By popular request, 2 of @RGalbrath‘s rejection letters! (For inspiration, not revenge, so I’ve removed signatures.) pic.twitter.com/vVoc0x6r8W
— J.K. Rowling (@jk_rowling) March 25, 2016
The context for this tweet isn’t really that important. If you want the play by play of how J.K. Rowling came to tweet these letters, you can turn to USA Today (7.2k shares), the Guardian (22,168 shares), Business Insider (2,012 shares), Quartz (amount of shares unknown), or one of many other websites eager to inspire the world with Rowlingiana.
But what do these rejection letters actually prove? Less than one would think, as the letters from Constable & Robinson and Crème de la Crime are form rejection letters.
In other words, The Cuckoo’s Calling, which Rowling wrote as Robert Galbraith, wasn’t rejected by these two British publishers because the novel didn’t measure up; it was rejected because these publishers, like many others, don’t accept unsolicited manuscripts—i.e., manuscripts that are sent directly by writers, rather than via literary agents.
Galbraith did receive some genuine rejections (Orion editor Kate Mills turned The Cuckoo’s Calling down because it was “well-written but quiet”), but what Rowling tweeted on Friday weren’t really rejections at all.
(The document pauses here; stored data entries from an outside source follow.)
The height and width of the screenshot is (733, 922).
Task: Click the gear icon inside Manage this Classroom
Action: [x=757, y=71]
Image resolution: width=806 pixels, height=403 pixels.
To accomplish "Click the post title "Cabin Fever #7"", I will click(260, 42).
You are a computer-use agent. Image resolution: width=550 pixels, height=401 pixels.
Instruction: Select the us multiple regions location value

They are, instead, variations on letters that get sent out to thousands of writers every year: an inevitable (and unfortunate) result of too many books, yes, but not an inherent indicator of a publisher’s foolishness or shortsightedness.
This isn’t to say that great books aren’t rejected all the time—they are!—but much of the writing about those rejections tends to flatten and elide in order to tell a story of persistence and perseverance. Persistence and perseverance are important, of course, but sending unsolicited manuscripts to a publishing house that doesn’t accept them isn’t necessarily a good lesson in either quality.
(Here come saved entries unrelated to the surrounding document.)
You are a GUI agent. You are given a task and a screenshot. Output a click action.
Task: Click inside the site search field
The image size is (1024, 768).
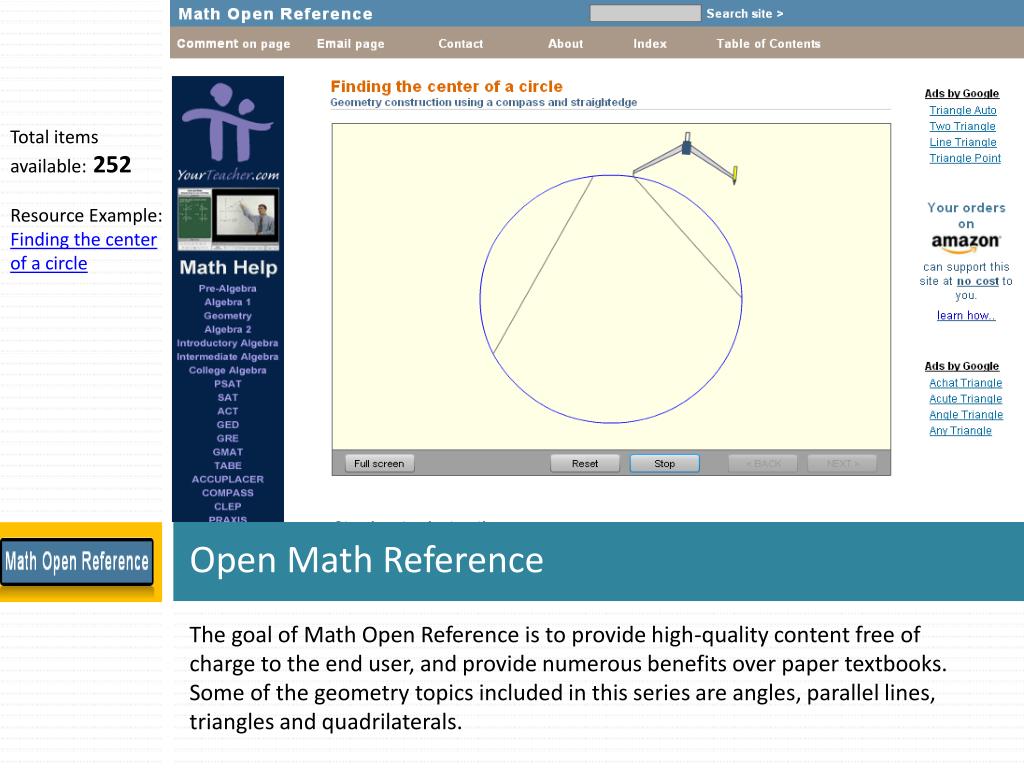tap(645, 13)
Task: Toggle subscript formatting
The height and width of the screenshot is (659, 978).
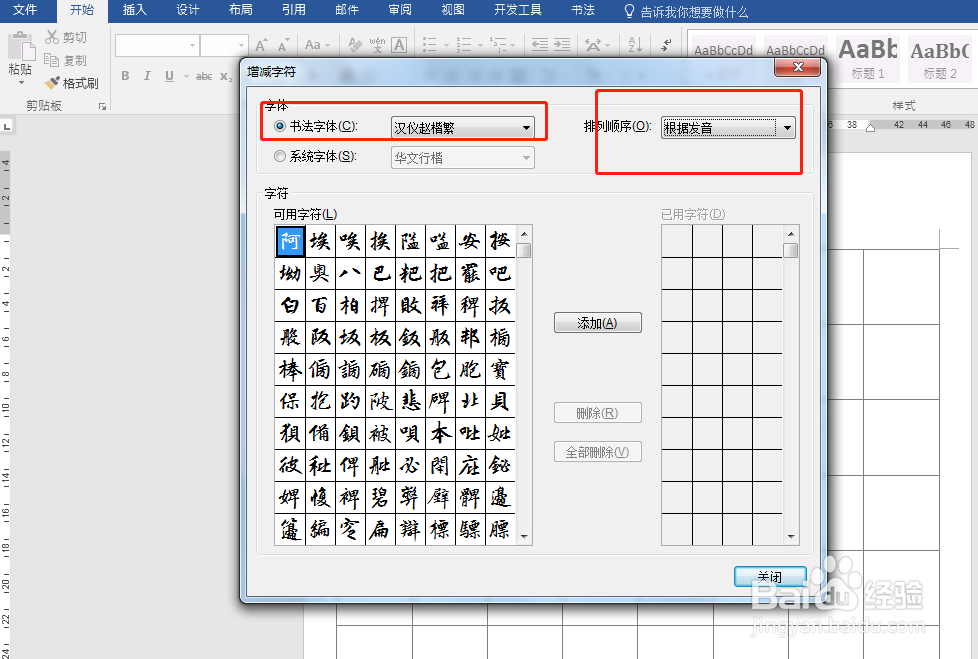Action: click(x=225, y=77)
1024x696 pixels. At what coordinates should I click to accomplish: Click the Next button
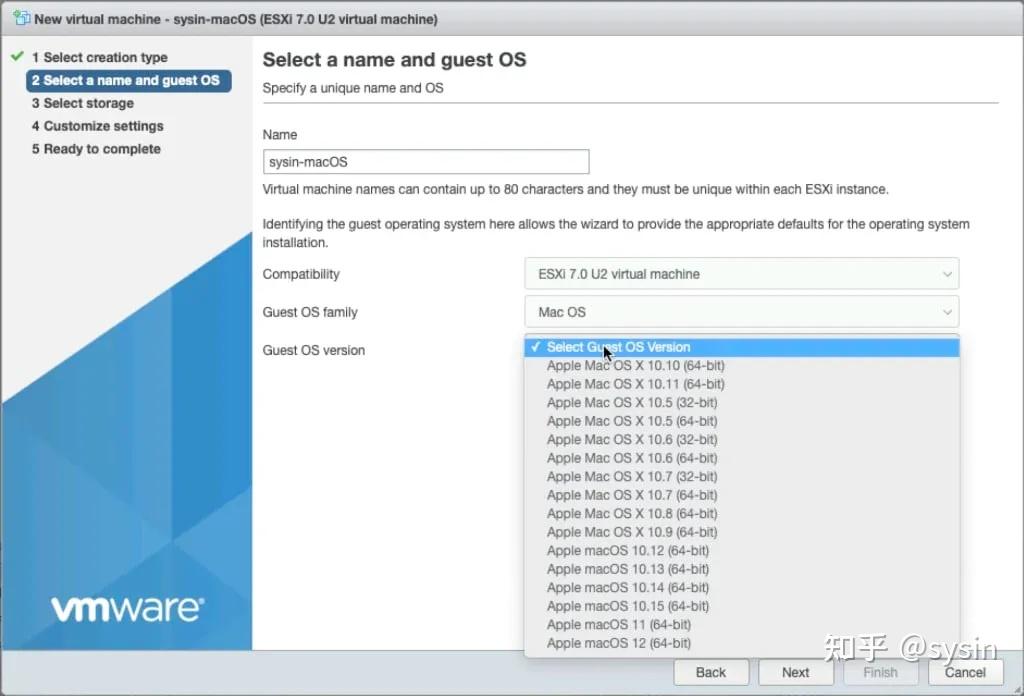795,672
What makes the existence of the Constable and Crème letters especially odd—and their inspirational value that much more dubious—is that Rowling has an agent. And so does Galbraith. As the Independent reported when Galbraith was unmasked in 2013:
Clues they were the same person included Ms Rowling and Galbraith sharing an agent and a publisher, and The Sunday Times commissioned computer linguistic experts to compare the texts of her books with The Cuckoo’s Calling.
So if Rowling and Galbraith share an agent, why were these letters (and manuscripts) sent in the first place? Did Rowling send a few copies of the book out herself, to see if someone would discover it in a slush pile? Was this a social experiment? Did Rowling think that all of this would make for a good tweet four years later?
We’ll be looking out for a follow-up explanatory tweet—and the many articles that will surely follow.
Mark Krotov was a senior editor at Melville House.